When turning on the player for the third time (after watching some of Game of Thrones: Season One and Fantastic Beasts: The Crimes of Grindelwald) the disc tray would not open to pop in Alien. I tried turning the player off, using both the remote button and front plate button and neither worked. And, the screen indicated “No Disc” in the player even when it did have a disc. After several minutes of turning off and back on again the tray finally opened. I just hope this isn’t a sign of bad things to come!
The Options button on the remote brings up all kinds of disc goodies like Bluetooth Output, Display Info Position, Playback buttons (Play, Pause, Top Menu, etc.). What I didn’t like was whenever a setting is selected within the section the whole menu just disappears, This can be frustrating especially when trying to set up and test different options. In order to change a setting you have to start with the Options button again.
Addition: Another issue is with Dolby Vision HDR. Just like all the Sony’s in this class Dolby Vision must be manually enabled in the player’s settings. This holds true for every new disc inserted (with Dolby Vision) that you want to watch. It’s a pain, but at least it works!

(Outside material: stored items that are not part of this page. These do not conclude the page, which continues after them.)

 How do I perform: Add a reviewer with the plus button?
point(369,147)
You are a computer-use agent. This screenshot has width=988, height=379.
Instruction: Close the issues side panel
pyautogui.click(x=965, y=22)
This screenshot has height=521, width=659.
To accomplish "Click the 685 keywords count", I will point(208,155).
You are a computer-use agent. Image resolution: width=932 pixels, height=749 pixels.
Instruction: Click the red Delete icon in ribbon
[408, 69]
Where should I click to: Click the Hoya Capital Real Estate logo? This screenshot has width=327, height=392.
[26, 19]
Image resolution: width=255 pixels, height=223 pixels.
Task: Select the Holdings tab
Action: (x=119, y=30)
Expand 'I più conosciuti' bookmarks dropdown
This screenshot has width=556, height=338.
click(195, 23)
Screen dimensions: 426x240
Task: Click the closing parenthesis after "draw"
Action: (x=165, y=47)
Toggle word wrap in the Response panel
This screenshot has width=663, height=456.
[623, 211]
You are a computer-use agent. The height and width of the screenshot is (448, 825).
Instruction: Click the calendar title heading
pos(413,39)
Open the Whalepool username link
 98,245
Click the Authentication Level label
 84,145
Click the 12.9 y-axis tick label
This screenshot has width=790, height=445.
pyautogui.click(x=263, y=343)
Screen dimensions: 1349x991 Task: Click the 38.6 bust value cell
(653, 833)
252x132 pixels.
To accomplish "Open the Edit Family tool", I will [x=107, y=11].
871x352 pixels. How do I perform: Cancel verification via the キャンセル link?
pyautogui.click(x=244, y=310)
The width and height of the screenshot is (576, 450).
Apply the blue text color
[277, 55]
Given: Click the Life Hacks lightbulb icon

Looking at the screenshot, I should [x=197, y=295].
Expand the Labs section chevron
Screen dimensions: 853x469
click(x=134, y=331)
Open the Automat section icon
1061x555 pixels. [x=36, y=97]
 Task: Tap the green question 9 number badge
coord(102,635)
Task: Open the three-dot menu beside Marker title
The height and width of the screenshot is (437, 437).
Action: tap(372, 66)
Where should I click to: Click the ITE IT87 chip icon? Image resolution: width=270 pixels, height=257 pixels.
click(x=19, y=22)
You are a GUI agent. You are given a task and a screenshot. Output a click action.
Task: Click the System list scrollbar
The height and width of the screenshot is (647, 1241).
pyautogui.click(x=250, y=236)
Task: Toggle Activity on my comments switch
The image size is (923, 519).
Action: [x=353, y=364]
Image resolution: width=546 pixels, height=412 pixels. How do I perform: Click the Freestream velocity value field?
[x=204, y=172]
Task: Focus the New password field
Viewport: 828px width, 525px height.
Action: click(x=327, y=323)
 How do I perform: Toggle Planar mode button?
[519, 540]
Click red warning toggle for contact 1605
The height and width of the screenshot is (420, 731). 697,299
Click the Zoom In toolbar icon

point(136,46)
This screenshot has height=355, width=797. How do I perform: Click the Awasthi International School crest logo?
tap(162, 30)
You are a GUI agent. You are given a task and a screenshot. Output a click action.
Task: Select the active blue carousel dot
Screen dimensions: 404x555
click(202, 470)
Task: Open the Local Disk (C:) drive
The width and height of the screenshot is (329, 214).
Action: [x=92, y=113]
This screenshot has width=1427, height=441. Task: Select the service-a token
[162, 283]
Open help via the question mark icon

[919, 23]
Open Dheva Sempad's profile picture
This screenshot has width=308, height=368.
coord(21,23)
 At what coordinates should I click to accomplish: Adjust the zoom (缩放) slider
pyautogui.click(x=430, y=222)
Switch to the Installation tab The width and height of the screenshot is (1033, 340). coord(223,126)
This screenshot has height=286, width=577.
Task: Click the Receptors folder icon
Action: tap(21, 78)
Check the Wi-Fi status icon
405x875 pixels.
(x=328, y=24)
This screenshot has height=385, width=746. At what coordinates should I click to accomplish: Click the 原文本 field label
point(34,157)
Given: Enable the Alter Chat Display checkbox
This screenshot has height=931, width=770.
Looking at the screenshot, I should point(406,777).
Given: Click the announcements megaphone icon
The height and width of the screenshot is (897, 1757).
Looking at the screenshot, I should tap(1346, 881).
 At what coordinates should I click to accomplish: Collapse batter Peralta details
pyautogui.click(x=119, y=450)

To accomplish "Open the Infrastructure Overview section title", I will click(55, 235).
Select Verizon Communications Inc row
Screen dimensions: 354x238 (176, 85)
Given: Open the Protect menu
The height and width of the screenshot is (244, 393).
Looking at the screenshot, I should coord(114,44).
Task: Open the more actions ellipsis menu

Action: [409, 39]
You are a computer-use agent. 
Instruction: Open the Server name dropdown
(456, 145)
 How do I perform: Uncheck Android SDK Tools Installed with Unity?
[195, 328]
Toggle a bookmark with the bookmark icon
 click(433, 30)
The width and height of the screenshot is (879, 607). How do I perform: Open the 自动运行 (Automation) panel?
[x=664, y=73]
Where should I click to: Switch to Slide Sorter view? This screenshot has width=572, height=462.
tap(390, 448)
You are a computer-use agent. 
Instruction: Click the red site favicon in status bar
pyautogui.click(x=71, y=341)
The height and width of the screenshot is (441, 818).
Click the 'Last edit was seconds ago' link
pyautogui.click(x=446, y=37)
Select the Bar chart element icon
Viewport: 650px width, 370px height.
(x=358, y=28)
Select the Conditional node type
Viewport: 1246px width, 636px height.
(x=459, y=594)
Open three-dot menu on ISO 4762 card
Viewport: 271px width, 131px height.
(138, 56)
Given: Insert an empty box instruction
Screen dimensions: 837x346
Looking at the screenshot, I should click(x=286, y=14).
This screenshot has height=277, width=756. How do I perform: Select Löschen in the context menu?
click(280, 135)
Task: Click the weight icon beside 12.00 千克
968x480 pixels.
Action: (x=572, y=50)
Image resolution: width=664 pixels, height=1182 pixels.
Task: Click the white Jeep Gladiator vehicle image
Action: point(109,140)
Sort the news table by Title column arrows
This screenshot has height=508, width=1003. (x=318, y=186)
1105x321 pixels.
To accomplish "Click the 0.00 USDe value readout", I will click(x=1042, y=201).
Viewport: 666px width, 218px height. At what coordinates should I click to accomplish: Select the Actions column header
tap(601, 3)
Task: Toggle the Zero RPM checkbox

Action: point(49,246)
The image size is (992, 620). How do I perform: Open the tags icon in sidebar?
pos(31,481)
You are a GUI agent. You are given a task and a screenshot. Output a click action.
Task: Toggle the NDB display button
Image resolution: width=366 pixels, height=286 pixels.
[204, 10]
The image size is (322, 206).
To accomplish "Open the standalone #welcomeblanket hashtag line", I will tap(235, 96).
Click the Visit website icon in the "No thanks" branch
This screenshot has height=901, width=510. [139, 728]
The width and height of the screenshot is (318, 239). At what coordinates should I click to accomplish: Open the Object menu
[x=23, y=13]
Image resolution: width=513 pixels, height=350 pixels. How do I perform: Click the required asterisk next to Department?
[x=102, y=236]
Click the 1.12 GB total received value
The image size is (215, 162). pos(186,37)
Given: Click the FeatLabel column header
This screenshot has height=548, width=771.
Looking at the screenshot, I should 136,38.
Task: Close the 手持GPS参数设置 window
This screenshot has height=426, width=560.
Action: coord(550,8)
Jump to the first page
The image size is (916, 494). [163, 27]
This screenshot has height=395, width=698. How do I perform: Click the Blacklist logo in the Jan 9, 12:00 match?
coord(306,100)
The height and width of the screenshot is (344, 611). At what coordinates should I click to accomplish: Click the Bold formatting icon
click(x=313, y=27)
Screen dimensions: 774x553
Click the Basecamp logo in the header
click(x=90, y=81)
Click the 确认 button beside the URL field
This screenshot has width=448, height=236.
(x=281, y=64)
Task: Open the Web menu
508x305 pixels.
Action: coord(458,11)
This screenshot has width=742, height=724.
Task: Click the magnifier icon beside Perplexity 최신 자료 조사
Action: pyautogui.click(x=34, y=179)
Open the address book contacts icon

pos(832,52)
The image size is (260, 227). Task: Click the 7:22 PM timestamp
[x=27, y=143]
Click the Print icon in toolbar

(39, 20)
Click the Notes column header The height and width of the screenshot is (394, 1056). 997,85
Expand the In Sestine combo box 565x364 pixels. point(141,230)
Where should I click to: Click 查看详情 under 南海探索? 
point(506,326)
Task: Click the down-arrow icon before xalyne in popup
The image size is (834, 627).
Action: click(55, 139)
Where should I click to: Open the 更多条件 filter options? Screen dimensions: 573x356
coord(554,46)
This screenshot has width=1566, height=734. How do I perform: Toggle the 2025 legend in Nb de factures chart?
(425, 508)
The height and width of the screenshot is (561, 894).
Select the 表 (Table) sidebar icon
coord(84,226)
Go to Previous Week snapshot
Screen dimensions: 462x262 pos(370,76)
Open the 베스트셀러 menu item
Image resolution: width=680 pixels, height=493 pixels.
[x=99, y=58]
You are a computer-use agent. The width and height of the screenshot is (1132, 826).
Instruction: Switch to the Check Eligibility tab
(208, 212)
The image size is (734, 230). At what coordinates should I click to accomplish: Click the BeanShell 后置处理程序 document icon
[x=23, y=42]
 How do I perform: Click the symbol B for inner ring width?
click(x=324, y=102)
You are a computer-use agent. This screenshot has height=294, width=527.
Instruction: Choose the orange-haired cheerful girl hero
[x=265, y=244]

For $300 you can’t go wrong. The Sony UBP-X800M2 is a fully-capable 4k/HDR Blu-ray Disc player that can be used for either a Dolby Vision or HDR10 TV (or dual HDR TV if you can afford it! Also Read: Vizio’s 2019 4K HDR TV Lineup & Pricing). The player supports both Dolby Atmos and DTS:X and includes HDMI audio out so you can set up your audio system separately from video. One of the best features, albeit clunky at times, is the ability to listen to audio with wireless Bluetooth headphones (or hook up a Bluetooth speaker if you want).
Price Update: Amazon is selling the Sony X800M2 for $249 with Prime free shipping. And, they have a limited time offer with two free 4k Blu-rays included in the box.
The Cheaper, Sony UBP-X700
If you are looking for a bargain the older UBP-X700 (2018) is less expensive than the UBP-X800M2 and includes Dolby Vision support. It plays 3D Blu-ray Discs, streams HEVC, MPEG-4/AVC etc., and supports Dolby Atmos, DTS:X and high-resolution audio formats. However, the UBP-X700 does not include Bluetooth. That means no wireless headphones. And, it is a smaller unit (12-3/5″ wide x 8-1/2″ deep) if you’re looking for the standard 17” rack system size. If those things don’t matter to you, right now the UBP-X700 is selling for $149 on Amazon (MSRP $249). There is also an updated version of the Sony UBP-X700 (2019) that sells for $229 on Amazon.